## Brief
Pick up the discussion thread below about the box-handling warehouse robot and continue it from its last comment.

## Text to read

## BEGIN

That certainly explains the sad state of a couple of heavy packages I've received recently after clearly making similar assumptions and being mishandled in shipping.


I’d imagine if you’d just spent $$$$ on fancy robots ups probably fork out for nicer boxes if required to make the robots useful. ;)


idk what kind of sci-fi cardboard they're working with, but here they're picking up boxes from a single side:

https://www.youtube.com/watch?v=yYUuWWnfRsk


Not all, but enough to make this a viable product. There are a lot of high volume, low-sku warehouses where each product is light enough for Stretch's arm.

As with any robotics project, there are a lot of ways that this might fail, but my money is not on boxes being too heavy or flimsy.


They could be stored in small containers.


Finally Boston Dynamics is releasing a robot that looks like a regular industrial robot.

It seems the pressure to generate sales is forcing them to produce more down to earth products that can be marketed easily.


I find the introduction video [0] better shows what it does/can do. So... I guess inserters [1] are a thing, wonder how long until we get the tech for fast and stack inserters. Glad we skipped the burners, good strategy as it is such a mess to reconfigure.

0: https://www.youtube.com/watch?v=yYUuWWnfRsk

1: https://www.youtube.com/watch?v=FLb8TJ6-Z2M


On one recent project we had a stacking robot arm we nicknamed inserter-zilla.

## END

## Extracted entries
## BEGIN

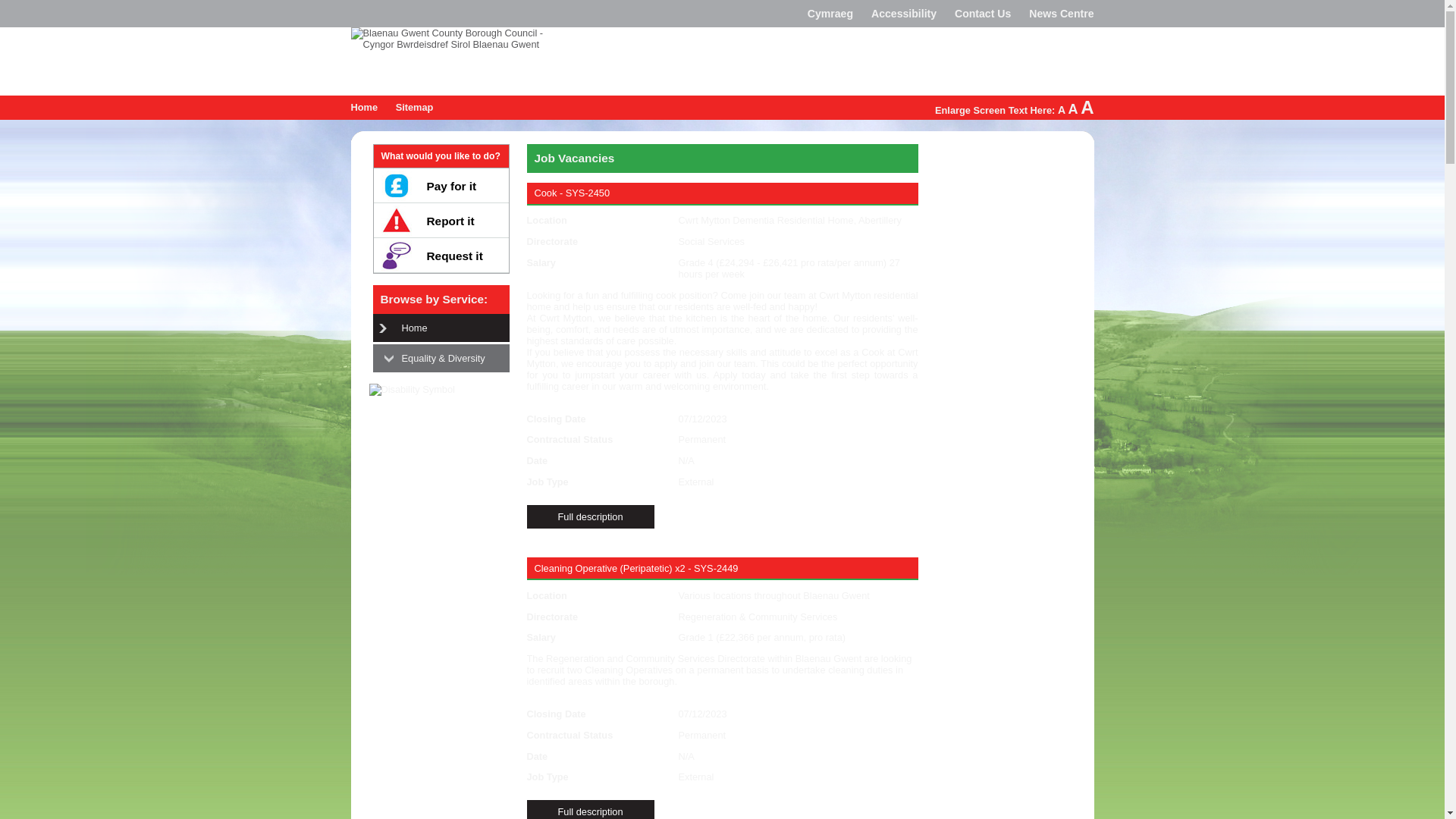  What do you see at coordinates (1061, 109) in the screenshot?
I see `'A'` at bounding box center [1061, 109].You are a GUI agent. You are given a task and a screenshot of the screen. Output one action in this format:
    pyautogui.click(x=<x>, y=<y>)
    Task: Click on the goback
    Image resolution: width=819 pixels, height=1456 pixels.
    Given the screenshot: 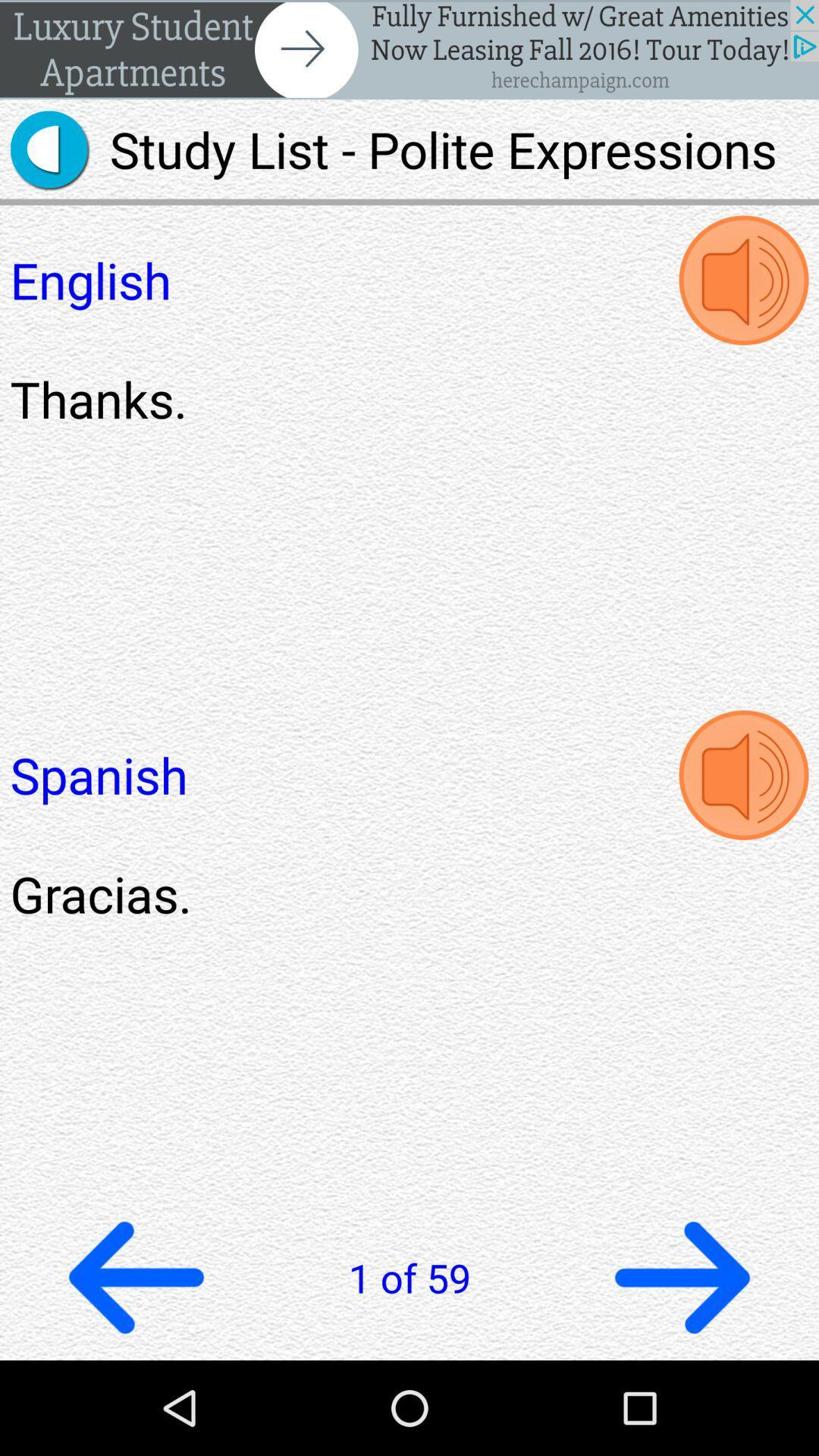 What is the action you would take?
    pyautogui.click(x=136, y=1276)
    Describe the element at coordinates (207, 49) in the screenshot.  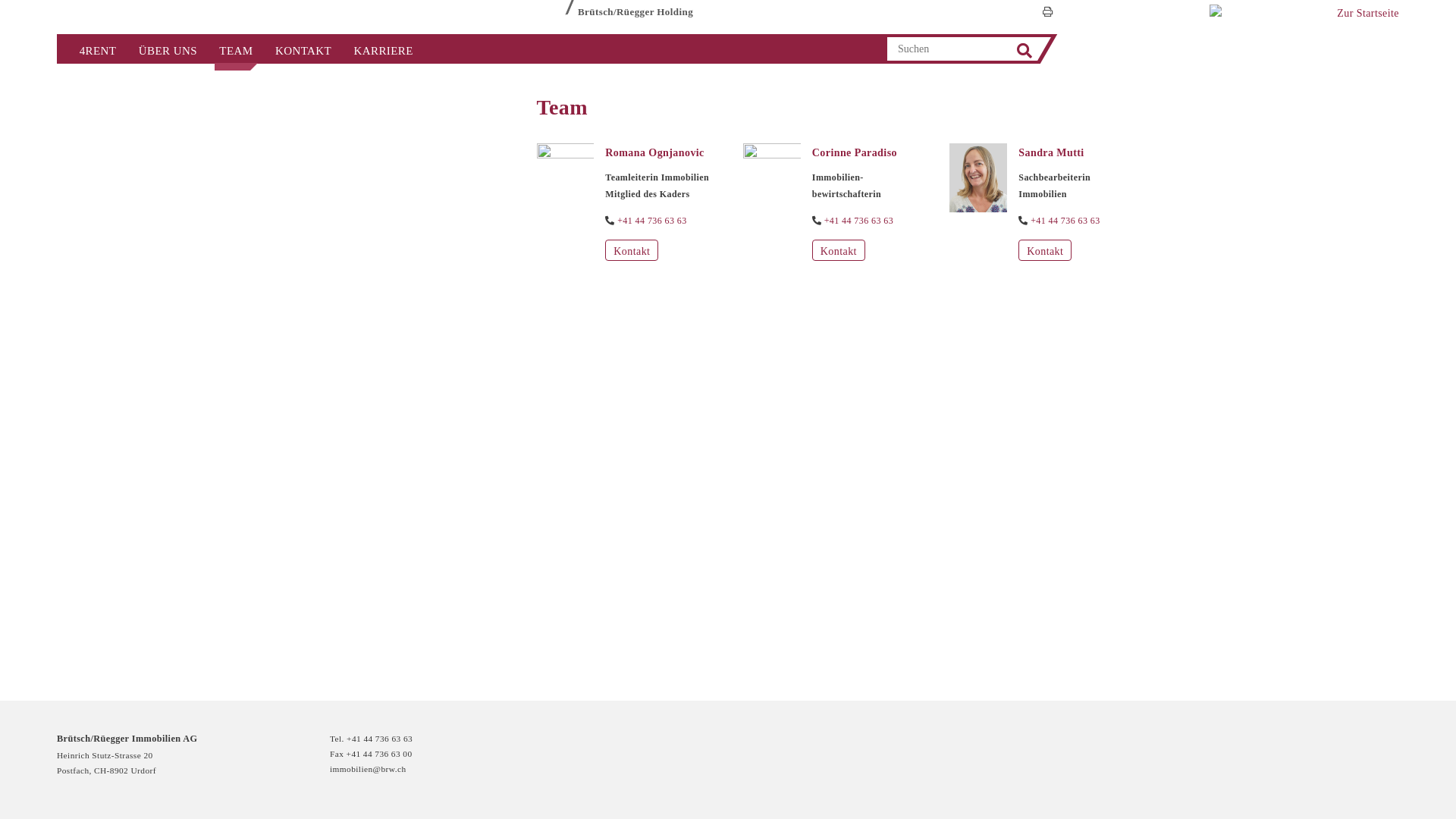
I see `'TEAM'` at that location.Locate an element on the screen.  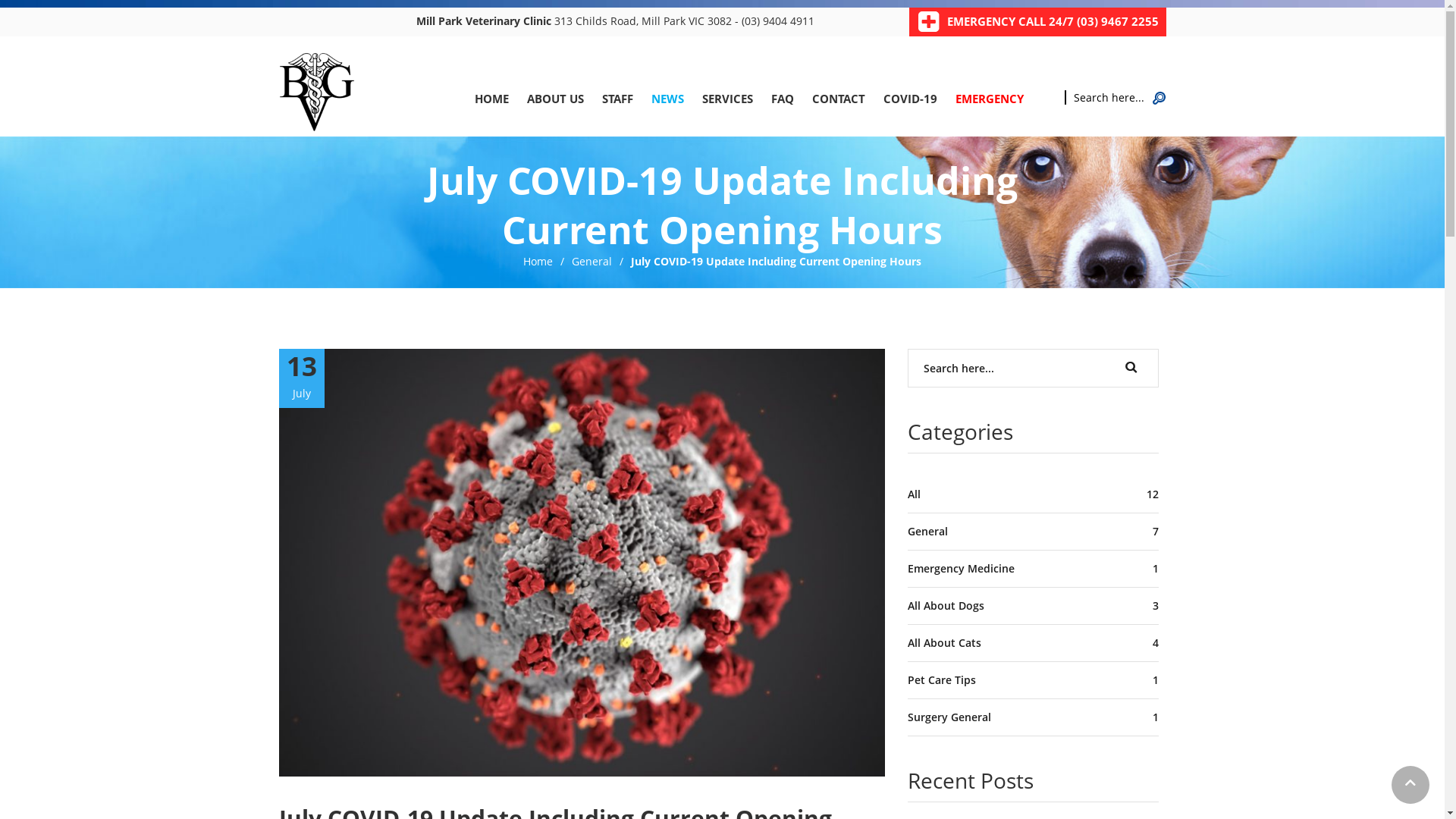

## END

## Written answer
It was large, powerful (800kg max moved mass), and it killed few bits of industrial machinery before we patched in enough interlocks.


Is it meant to get distracted by dancing with another robot after 60 seconds of work?


They're just not properly tamed yet, they'll call in Cesar to instill some discipline and work ethics.


Union rules.


I'm curious how this works on the other side of the warehouse - in shipping. Especially once you start thinking about the games of tetris that are played when loading the container. Boxes are often not uniform in dimensions or weight, nor should they be loaded like they are in the picture if it can be avoided. They need to be interlocked (assuming non-cubic boxes) so that the entire load doesn't come crashing down if it shifts.


I used to work at a factory that was doing this (loading the trucks for shipping with a robot). It took much longer to implement than expected, but eventually worked pretty well. In the beginning, we would test by driving the loaded truck on a typical route and then checking the contents. The first few times were a disaster with boxes thrown all over the trailer. It was very cool to watch the robot work.


That's routinely done by automatic palletizers. Here's a standalone robotic palletizer for mixed pallets.[1]

Here's an entire automated distribution center.[2] This is more traditional automation. Pallets come in, are broken apart, and items put into storage. Then items are assembled to fill orders, and stacked on pallets. They even call it "automated Tetris". They try to stack the items to match a retail store's planogram, so the people doing shelf restocking usually have what they need next on top. Objects are lifted from the bottom, or sometimes grabbed from two sides, so they don't rely on super-strong cardboard.

The forklifts that empty and fill trucks with pallets are still human-driven in that system. Automated forklifts do exist.[3] They're still rare, though.

All this gear seems to come from more advanced countries that don't have an underclass for cheap labor. New Zealand, Germany, the Scandinavian countries.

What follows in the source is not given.